*CONSEGNA 1*:
Traduci in inglese questa frase del brano sulla tassa d'imbarco: "Forse l’unica buona notizia è che l’importo dell’addizionale comunale sui diritti di imbarco, per il secondo anno consecutivo, viene confermata a inizio 2018 dal governo italiano."
*CONSEGNA 2*:
Stampa senza alcuna modifica la parte del brano sulla tassa d'imbarco che va da "Non è un caso" fino a "mancanti dell’anno 2016." compreso.

*BRANO DA LEGGERE*:
_ _ _ _ _ _ _
Tassa d’imbarco? «Briciole»

 Forse l’unica buona notizia è che l’importo dell’addizionale comunale sui diritti di imbarco, per il secondo anno consecutivo, viene confermata a inizio 2018 dal governo italiano. Quello che ha però rimarcato un polemico e dispiaciuto presidente di Ancai (Associazione Nazionale Comuni Aeroportuali Italiani), e vicesindaco di Ferno Mauro Cerutti, sono «le briciole» che il Ministero dell’Economia guidato da Pier Carlo Padoan continua a conferire agli enti aeroportuali. Infatti l’importo della tassa di imbarco relativa al 2017 che con tutta probabilità sarà erogato, e soprattutto dovrà essere suddiviso, entro aprile agli ottantuno comuni aeroportuali italiani è pari a 6.490.000 euro in linea con le risorse erogate dallo stesso governo per la tassa d’imbarco del 2016.

Attacca il presidente Mauro Cerutti: «Sono ancora briciole in quanto dalle nostre stime la cifra spettante agli ottantuno comuni aventi diritto, alla luce dell’incremento dei passeggeri riscontrato all’aeroporto di Malpensa e anche su scala nazionale, sarebbe stata pari a circa 20 milioni di euro». Invece ancora una volta il governo fa lo gnorri e destina ben quattordici milioni di euro in meno ai comuni aeroportuali che già convivono con i disagi dovuti alla presenza degli aeroporti sui territori. Quindi meno di 1/3 se si pensa che invece del sogno venti milioni c’è la realtà di 6 milioni e mezzo. Come detto ancora non è stata definita la ripartizione comune per comune ma almeno per quel che concerne Ferno poco dovrebbe cambiare tra i 294 mila euro ricevuti nel 2016 e la previsione di circa 280 mila che dovrebbero arrivare quest’anno come frutto delle spettanze dello scorso anno.

Da un lato, ammette Cerutti, ricevere per il secondo anno consecutivo le risorse significa che «la causa legale aperta da Ancai contro il ministero dell’Economia e delle Finanze sta dando i suoi frutti e consentirà agli enti locali di potere finalmente spendere nel corso dell’anno queste risorse». Ma dall’altro, affonda lo stesso presidente di Ancai e vicesindaco di Ferno, «è una competenza ancora gravemente parziale alla luce del comportamento iniquo e discrezionale del governo che dimostra di non avere nessun rispetto delle leggi e dei cittadini che convivono con gli aeroporti».

Non è un caso che, riferendosi allo Stato, Cerutti, citando un famoso proverbio, sottolinei come «sbagliare è umano ma perseverare è diabolico» e da Roma si continua a perseverare con gli errori Non bisogna poi dimenticare che ventuno sindaci aeroportuali ricorrenti nella causa legale contro il governo, per le mancate e dovute erogazioni della tassa di imbarco nel decennio compreso tra il 2005 ed il 2015, hanno già dato mandato ai propri avvocati di inoltrare una diffida al ministero dell’Economia in coda alla causa in corso per il riconoscimento dei diritti mancanti dell’anno 2016.
_ _ _ _ _ _ _
*DATI REGISTRATI*:
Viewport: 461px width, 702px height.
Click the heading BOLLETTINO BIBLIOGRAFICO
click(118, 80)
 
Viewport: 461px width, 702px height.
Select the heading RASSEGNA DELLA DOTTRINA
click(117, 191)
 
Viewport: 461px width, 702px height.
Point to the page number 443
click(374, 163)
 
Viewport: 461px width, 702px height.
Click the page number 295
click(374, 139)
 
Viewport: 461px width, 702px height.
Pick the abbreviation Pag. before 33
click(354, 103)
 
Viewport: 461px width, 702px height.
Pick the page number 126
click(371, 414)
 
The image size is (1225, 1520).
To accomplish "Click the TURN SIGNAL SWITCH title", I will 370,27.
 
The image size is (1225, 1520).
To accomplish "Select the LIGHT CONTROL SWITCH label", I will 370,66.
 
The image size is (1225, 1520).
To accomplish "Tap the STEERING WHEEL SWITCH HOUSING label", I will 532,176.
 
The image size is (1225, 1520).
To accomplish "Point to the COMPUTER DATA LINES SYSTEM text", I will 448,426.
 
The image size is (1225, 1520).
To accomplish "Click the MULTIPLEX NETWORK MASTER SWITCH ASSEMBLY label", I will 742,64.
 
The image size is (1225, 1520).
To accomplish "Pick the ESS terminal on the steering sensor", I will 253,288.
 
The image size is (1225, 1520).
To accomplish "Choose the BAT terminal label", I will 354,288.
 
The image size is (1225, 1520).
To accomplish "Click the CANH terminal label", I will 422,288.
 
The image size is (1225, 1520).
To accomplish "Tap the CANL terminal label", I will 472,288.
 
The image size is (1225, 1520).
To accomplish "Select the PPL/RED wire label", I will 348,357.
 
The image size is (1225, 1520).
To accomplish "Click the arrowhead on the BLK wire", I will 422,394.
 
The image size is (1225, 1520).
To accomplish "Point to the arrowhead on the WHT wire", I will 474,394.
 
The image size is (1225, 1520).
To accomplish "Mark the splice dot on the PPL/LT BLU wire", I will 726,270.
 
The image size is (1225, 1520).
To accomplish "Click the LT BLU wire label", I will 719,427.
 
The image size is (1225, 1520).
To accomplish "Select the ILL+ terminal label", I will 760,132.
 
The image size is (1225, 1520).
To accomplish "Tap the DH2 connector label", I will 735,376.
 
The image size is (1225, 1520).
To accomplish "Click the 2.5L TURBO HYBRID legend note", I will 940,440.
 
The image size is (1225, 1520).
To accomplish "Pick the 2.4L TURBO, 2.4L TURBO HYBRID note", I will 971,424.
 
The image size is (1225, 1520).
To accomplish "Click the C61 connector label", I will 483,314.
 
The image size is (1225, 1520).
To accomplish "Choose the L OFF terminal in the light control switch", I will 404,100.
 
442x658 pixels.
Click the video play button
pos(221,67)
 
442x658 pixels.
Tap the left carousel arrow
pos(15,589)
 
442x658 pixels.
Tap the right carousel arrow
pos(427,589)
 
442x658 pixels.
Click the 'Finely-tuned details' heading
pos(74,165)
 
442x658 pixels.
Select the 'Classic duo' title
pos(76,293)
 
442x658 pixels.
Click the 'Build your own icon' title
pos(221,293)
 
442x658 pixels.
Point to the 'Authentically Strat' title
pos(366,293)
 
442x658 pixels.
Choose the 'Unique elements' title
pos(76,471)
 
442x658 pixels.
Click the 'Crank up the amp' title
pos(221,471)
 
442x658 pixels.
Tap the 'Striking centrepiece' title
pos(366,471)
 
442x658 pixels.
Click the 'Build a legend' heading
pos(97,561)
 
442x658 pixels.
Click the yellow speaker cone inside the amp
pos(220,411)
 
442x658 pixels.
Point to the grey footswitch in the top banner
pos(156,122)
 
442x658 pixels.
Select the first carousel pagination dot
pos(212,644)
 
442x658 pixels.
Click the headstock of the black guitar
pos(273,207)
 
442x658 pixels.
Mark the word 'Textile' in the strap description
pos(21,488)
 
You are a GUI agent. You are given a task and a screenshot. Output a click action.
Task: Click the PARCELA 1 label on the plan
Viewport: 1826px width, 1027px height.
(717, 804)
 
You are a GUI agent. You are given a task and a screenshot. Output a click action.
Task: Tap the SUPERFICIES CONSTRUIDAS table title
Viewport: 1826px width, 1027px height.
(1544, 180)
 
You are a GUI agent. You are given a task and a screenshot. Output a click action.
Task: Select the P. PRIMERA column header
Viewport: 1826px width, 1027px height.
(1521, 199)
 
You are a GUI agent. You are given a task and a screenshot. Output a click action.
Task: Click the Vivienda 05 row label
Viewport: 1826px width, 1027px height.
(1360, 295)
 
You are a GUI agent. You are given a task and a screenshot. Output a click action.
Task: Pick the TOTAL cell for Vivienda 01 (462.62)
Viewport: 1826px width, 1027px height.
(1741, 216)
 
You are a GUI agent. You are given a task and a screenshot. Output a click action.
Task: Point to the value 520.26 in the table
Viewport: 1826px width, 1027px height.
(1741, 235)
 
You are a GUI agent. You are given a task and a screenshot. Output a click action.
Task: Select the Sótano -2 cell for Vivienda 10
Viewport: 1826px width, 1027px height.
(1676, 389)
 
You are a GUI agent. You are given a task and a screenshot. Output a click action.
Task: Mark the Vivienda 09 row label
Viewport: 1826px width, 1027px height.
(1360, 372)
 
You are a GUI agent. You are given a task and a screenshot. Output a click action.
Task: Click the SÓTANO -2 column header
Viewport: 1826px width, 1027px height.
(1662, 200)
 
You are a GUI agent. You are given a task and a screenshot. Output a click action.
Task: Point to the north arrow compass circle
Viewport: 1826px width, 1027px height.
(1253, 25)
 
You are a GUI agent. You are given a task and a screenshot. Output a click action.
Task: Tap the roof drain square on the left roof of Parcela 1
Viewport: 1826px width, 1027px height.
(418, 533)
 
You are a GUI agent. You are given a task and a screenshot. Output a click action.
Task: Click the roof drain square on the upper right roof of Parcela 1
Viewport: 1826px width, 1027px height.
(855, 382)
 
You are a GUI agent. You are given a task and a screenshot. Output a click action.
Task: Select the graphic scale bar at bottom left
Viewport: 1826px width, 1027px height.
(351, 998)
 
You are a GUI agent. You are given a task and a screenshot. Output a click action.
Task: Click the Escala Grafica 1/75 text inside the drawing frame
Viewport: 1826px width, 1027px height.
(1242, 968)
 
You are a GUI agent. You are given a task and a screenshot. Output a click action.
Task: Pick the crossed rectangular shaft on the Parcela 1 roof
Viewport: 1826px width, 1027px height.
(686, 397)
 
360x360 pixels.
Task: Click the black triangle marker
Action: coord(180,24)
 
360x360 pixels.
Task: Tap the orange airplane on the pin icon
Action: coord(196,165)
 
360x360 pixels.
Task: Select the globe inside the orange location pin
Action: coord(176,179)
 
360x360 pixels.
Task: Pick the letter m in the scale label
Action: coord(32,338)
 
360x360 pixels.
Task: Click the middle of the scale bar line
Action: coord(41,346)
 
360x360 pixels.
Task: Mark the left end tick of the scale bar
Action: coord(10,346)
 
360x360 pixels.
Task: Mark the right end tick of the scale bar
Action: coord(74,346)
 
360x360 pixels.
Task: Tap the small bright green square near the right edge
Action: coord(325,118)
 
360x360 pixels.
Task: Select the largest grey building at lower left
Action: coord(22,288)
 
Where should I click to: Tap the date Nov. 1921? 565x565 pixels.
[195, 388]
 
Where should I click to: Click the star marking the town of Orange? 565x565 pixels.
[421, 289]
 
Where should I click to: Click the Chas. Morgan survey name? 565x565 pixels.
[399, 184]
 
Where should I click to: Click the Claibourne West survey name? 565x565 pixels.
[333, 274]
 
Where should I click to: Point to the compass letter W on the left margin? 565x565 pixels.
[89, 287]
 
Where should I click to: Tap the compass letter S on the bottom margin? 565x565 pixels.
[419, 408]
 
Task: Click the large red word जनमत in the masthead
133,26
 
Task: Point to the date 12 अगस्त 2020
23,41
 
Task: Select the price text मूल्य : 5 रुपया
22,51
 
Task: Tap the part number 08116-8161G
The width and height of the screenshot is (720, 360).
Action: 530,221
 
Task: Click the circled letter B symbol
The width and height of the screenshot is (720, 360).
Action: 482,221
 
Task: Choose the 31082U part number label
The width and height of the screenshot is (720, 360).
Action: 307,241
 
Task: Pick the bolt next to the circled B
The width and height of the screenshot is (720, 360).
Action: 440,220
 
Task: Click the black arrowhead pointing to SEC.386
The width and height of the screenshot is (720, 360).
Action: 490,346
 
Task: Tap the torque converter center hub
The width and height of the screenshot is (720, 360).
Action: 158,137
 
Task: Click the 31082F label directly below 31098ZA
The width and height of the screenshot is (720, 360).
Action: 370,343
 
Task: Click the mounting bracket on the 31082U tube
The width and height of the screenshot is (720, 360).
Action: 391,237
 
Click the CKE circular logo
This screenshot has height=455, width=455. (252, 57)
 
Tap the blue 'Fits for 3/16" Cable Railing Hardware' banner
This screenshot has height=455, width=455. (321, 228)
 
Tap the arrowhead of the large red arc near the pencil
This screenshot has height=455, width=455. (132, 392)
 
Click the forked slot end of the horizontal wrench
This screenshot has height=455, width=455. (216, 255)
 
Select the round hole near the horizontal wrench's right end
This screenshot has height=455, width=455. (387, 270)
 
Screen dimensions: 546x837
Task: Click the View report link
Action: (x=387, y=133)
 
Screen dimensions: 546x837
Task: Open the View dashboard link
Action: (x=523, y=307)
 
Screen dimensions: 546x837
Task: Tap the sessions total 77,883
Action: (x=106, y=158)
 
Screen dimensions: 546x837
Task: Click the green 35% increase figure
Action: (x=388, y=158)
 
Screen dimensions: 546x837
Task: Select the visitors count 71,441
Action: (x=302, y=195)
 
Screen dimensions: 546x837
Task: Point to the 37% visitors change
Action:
_ _ _ _ _ _ _
*RISPOSTA ATTESA 1*:
Perhaps the only good news is that the amount of the municipal surcharge on boarding fees is being confirmed by the Italian government at the start of 2018, for the second year in a row.

*RISPOSTA ATTESA 2*:
Non è un caso che, riferendosi allo Stato, Cerutti, citando un famoso proverbio, sottolinei come «sbagliare è umano ma perseverare è diabolico» e da Roma si continua a perseverare con gli errori Non bisogna poi dimenticare che ventuno sindaci aeroportuali ricorrenti nella causa legale contro il governo, per le mancate e dovute erogazioni della tassa di imbarco nel decennio compreso tra il 2005 ed il 2015, hanno già dato mandato ai propri avvocati di inoltrare una diffida al ministero dell’Economia in coda alla causa in corso per il riconoscimento dei diritti mancanti dell’anno 2016.